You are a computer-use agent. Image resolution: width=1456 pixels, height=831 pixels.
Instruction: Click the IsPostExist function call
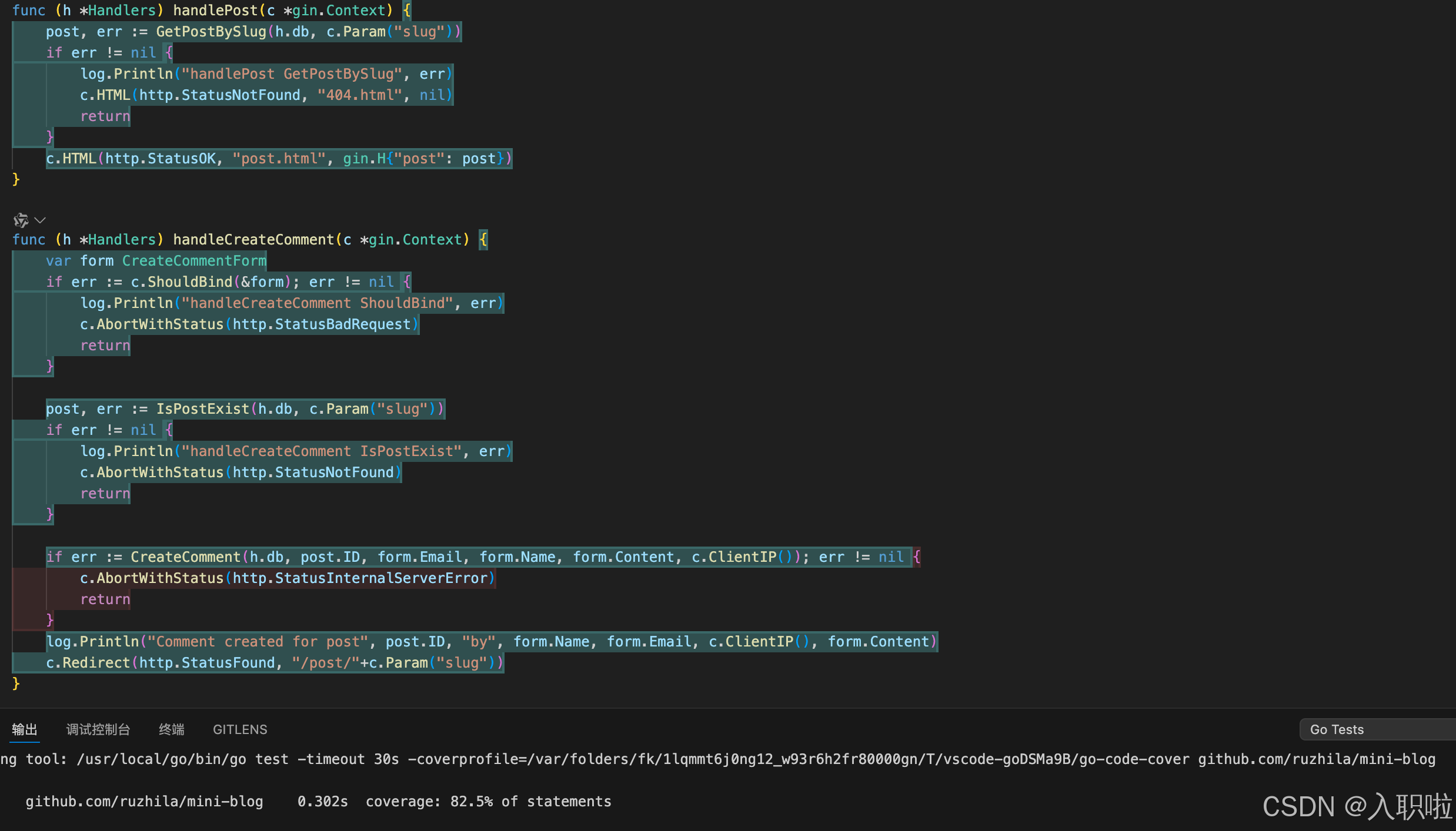pos(202,409)
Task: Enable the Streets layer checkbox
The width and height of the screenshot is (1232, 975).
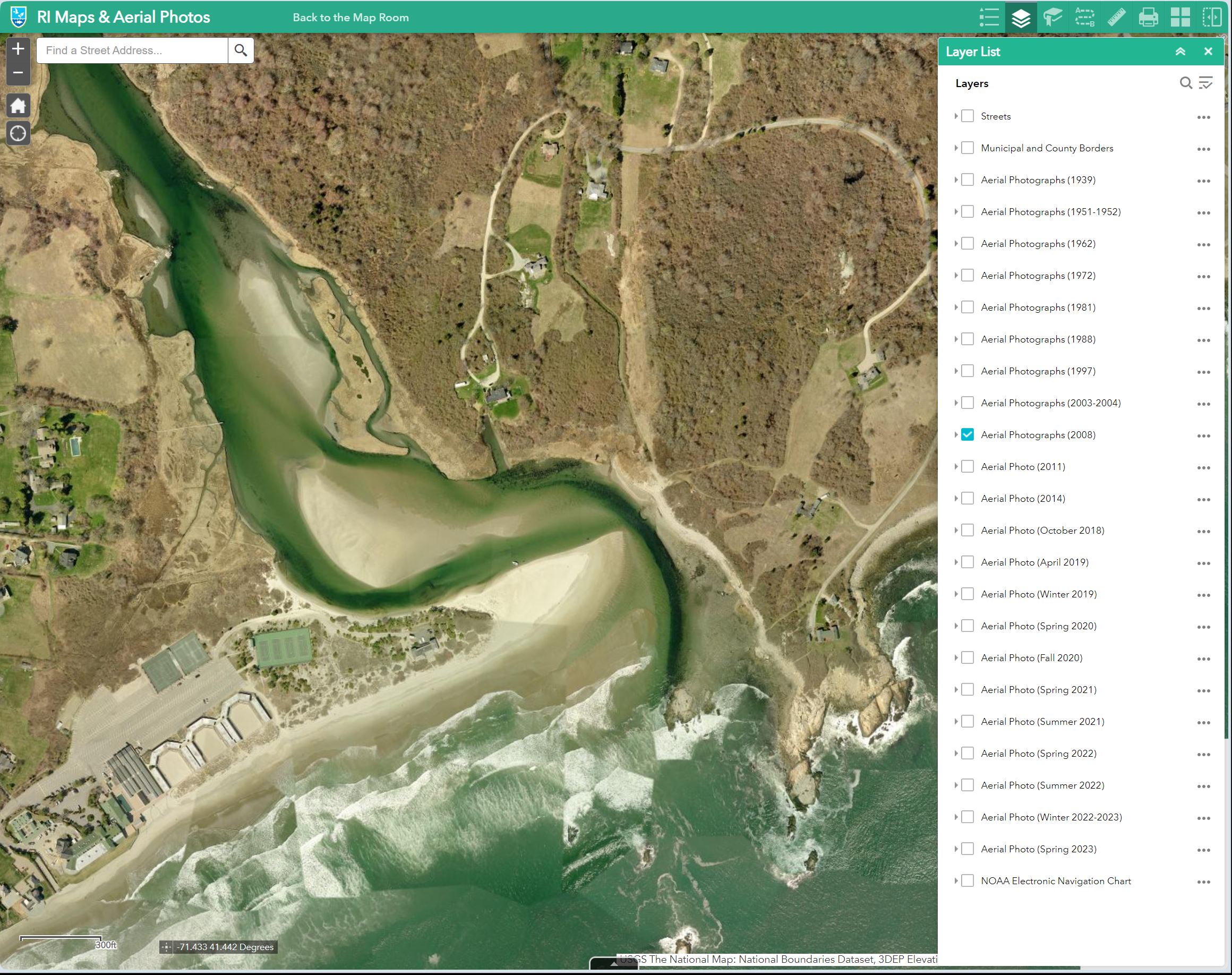Action: (967, 116)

## Task objective
Take the line with "Task: Enable the Streets layer checkbox" and each line after it through the end of the material above, and reproduce them exactly, both ends included, without pictures.

## Output of the task
Task: Enable the Streets layer checkbox
The width and height of the screenshot is (1232, 975).
Action: (967, 116)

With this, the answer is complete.